Ed è esattamente quello che, rispettando le sue direttive, fecero i suoi uomini con la strage di Biscari che vide 76 prigionieri italiani e 12 civili cadere sotto le mitragliate del capitano John Compton e del sergente Horace West. Ed ancora, le stragi e gli eccidi di Piano Stella, di Comiso, di Castiglione, di Vittoria, di Canicattì, di Paceco, di Butera, di Santo Stefano di Camastra.

Quasi tutti i responsabili di questi eccidi, nei casi in cui furono sottoposti a corte marziale, furono assolti o condannati scandalosamente a pene irrisorie.

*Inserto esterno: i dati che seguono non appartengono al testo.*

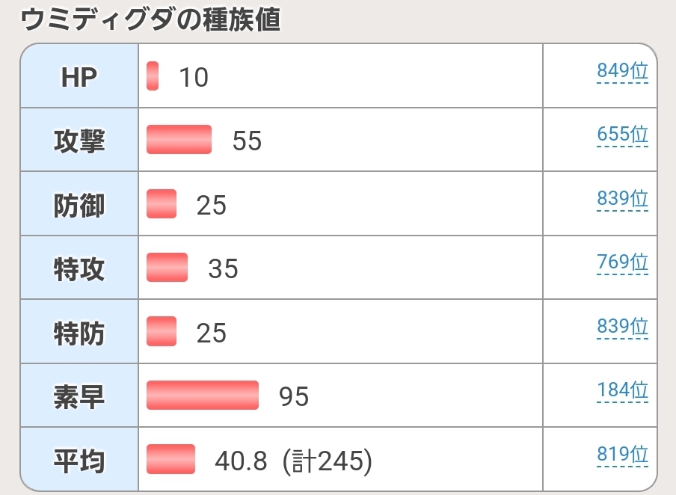Image resolution: width=676 pixels, height=495 pixels.
Task: Click the 平均 stat bar
Action: [x=170, y=459]
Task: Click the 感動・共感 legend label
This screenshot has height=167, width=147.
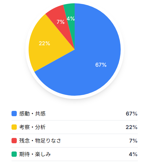Action: 32,114
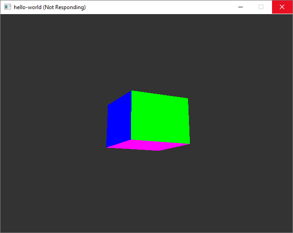293x233 pixels.
Task: Click the magenta bottom face of the cube
Action: (x=148, y=145)
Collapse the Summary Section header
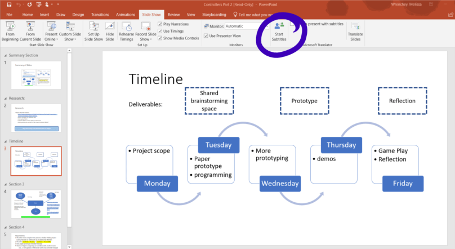This screenshot has width=455, height=249. coord(5,55)
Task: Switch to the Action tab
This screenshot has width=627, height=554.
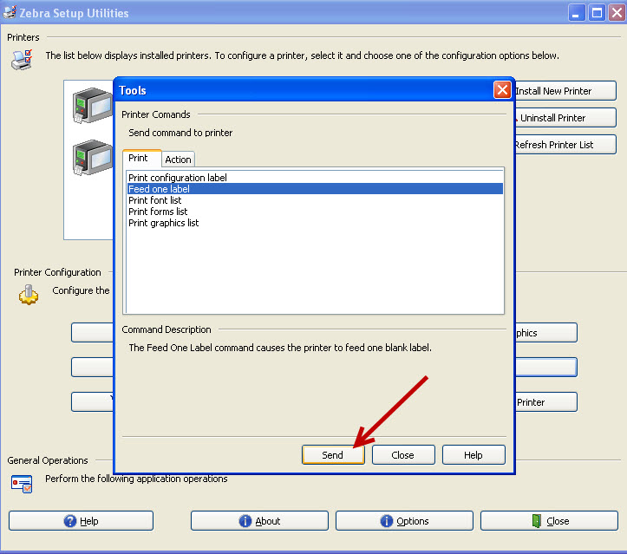Action: [x=178, y=160]
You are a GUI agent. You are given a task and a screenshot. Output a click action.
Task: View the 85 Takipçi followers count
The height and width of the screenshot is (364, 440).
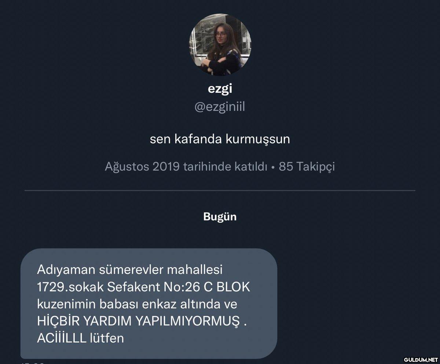(x=307, y=167)
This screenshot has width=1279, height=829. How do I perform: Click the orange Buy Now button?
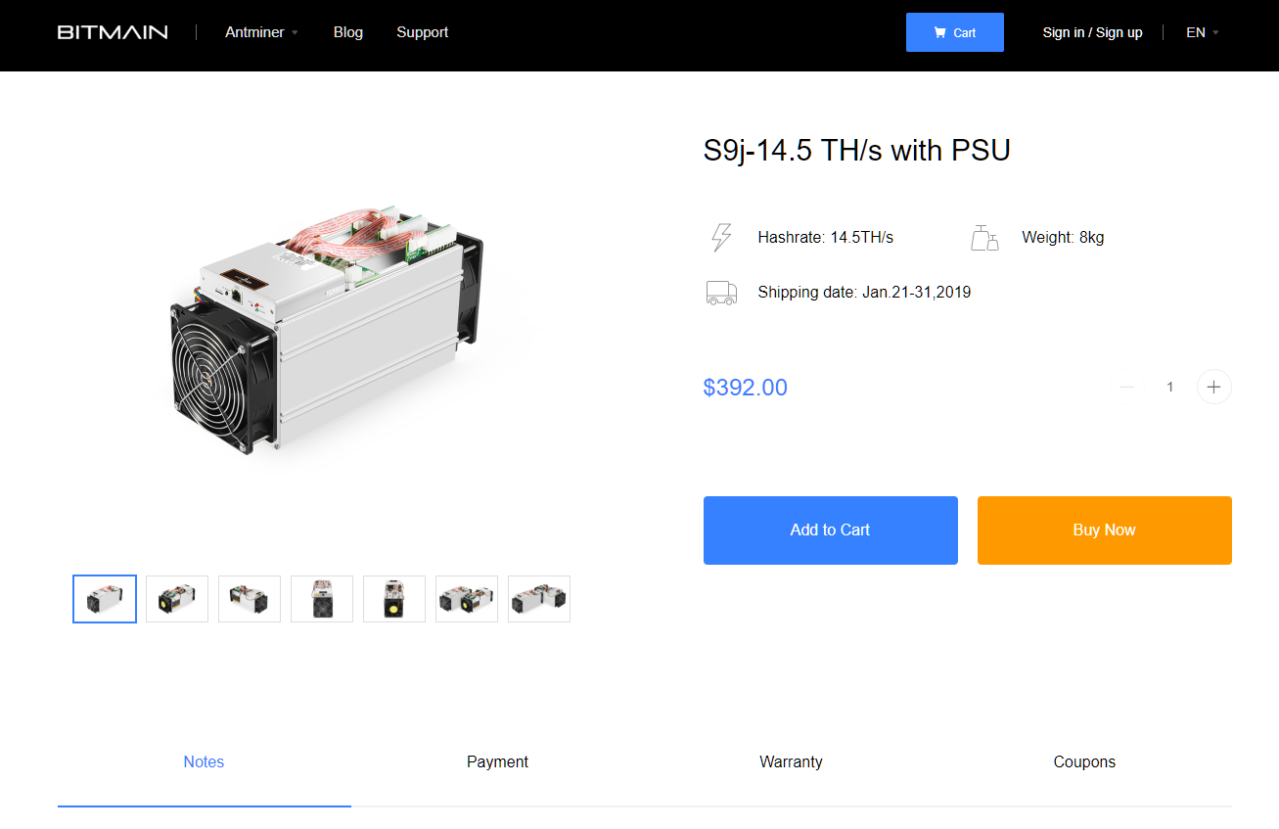tap(1105, 530)
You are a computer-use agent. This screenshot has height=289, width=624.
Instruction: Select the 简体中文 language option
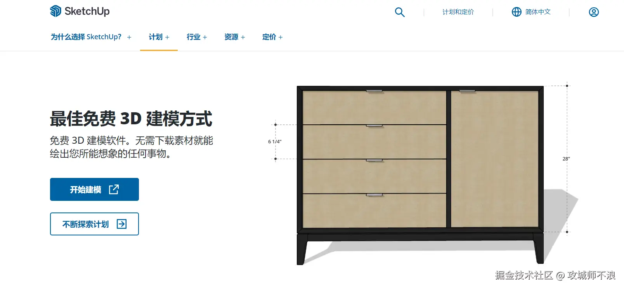click(538, 12)
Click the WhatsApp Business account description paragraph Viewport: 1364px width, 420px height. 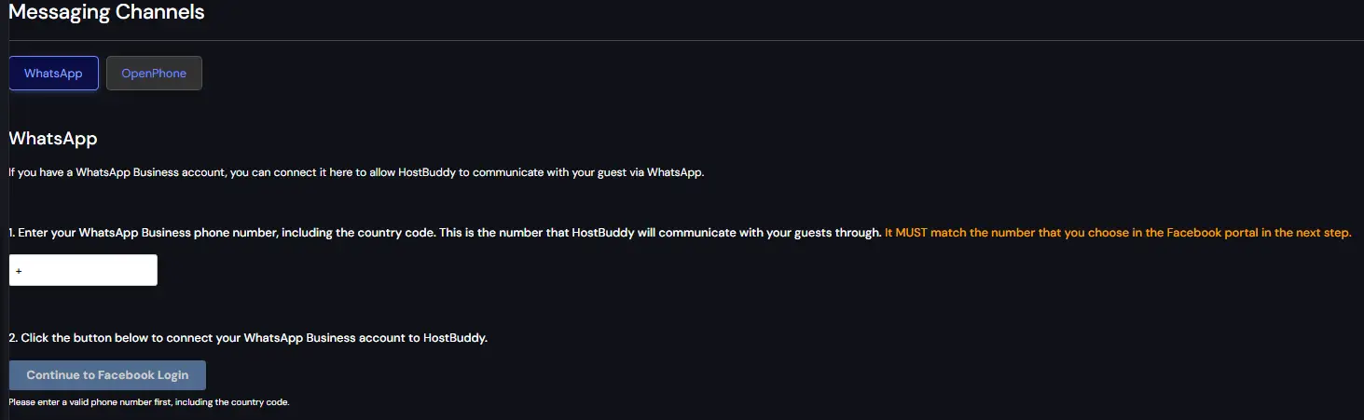click(355, 173)
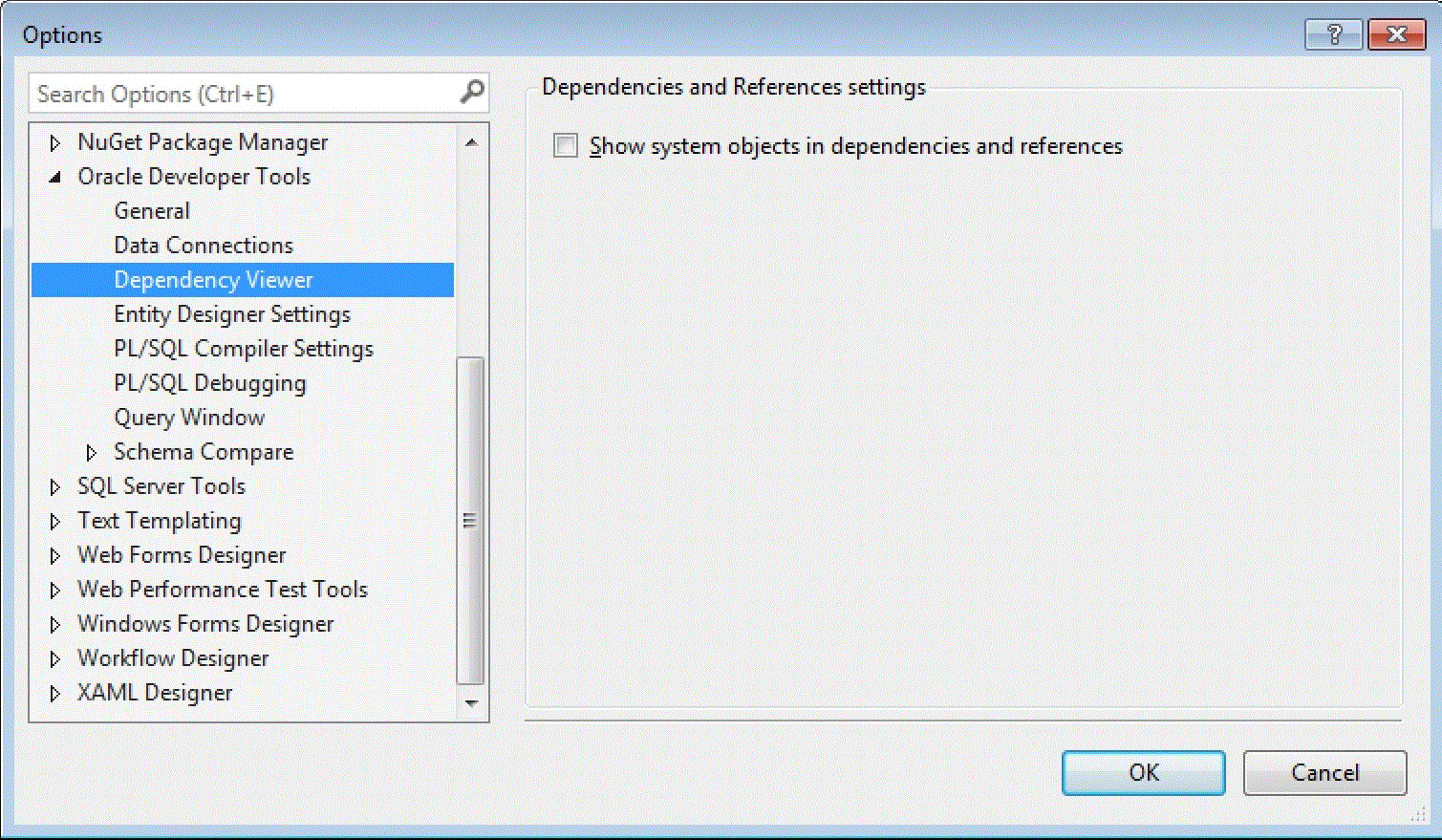
Task: Expand the SQL Server Tools section
Action: pos(54,485)
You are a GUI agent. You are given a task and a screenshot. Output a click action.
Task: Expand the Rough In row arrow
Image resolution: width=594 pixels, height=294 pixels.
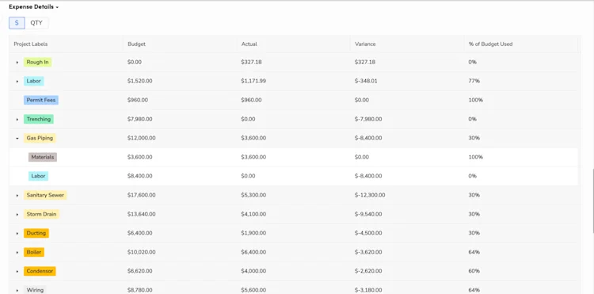(x=17, y=62)
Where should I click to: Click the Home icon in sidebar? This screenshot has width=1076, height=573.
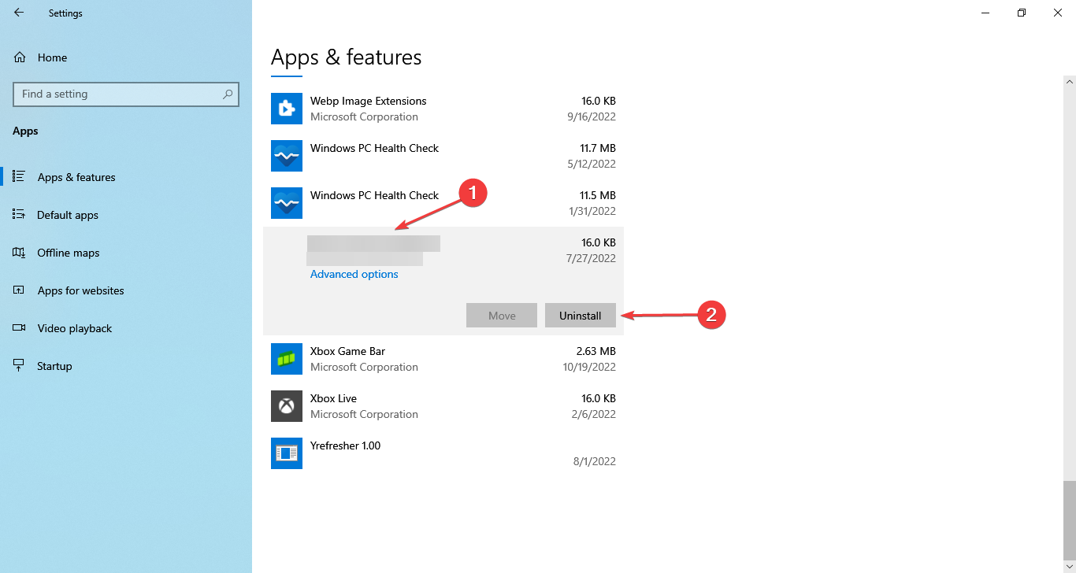(x=20, y=57)

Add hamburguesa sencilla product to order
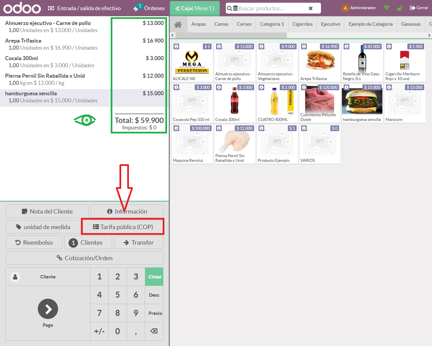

Per non parlare poi degli stupri, le uccisioni e le razzie perpetrate a Troina del reparto Tabor, composto da 832 militari marocchini sbarcati al seguito della 3° divisione americana.

Ecco di che pasta erano fatti quegli americani che allora si fecero chiamare i “liberatori” ed al giorno d’oggi tra una guerra e un altra per usare un termine più moderno amano definirsi “esportatori di democrazia”. E proprio per questo che oggi, nella ricorrenza di quello sbarco epocale in Sicilia del luglio del 43 che andò sotto il nome di operazione Husky, vale la pena – per le verità storiche troppo spesso ignorate – di ricordare i punti oscuri di quegli avvenimenti: come il ruolo non secondario che ebbe la mafia per favorire lo sbarco e supportare l’avanzata americana in Sicilia e, soprattutto, ricordare gli eccidi e le stragi compiute dagli uomini del paranoico e criminale generale Patton. Questo ricordo è un atto dovuto per onorare la memoria delle vittime di quegli esecrabili eccidi di cui si sono spesso dimenticati i libri di storia.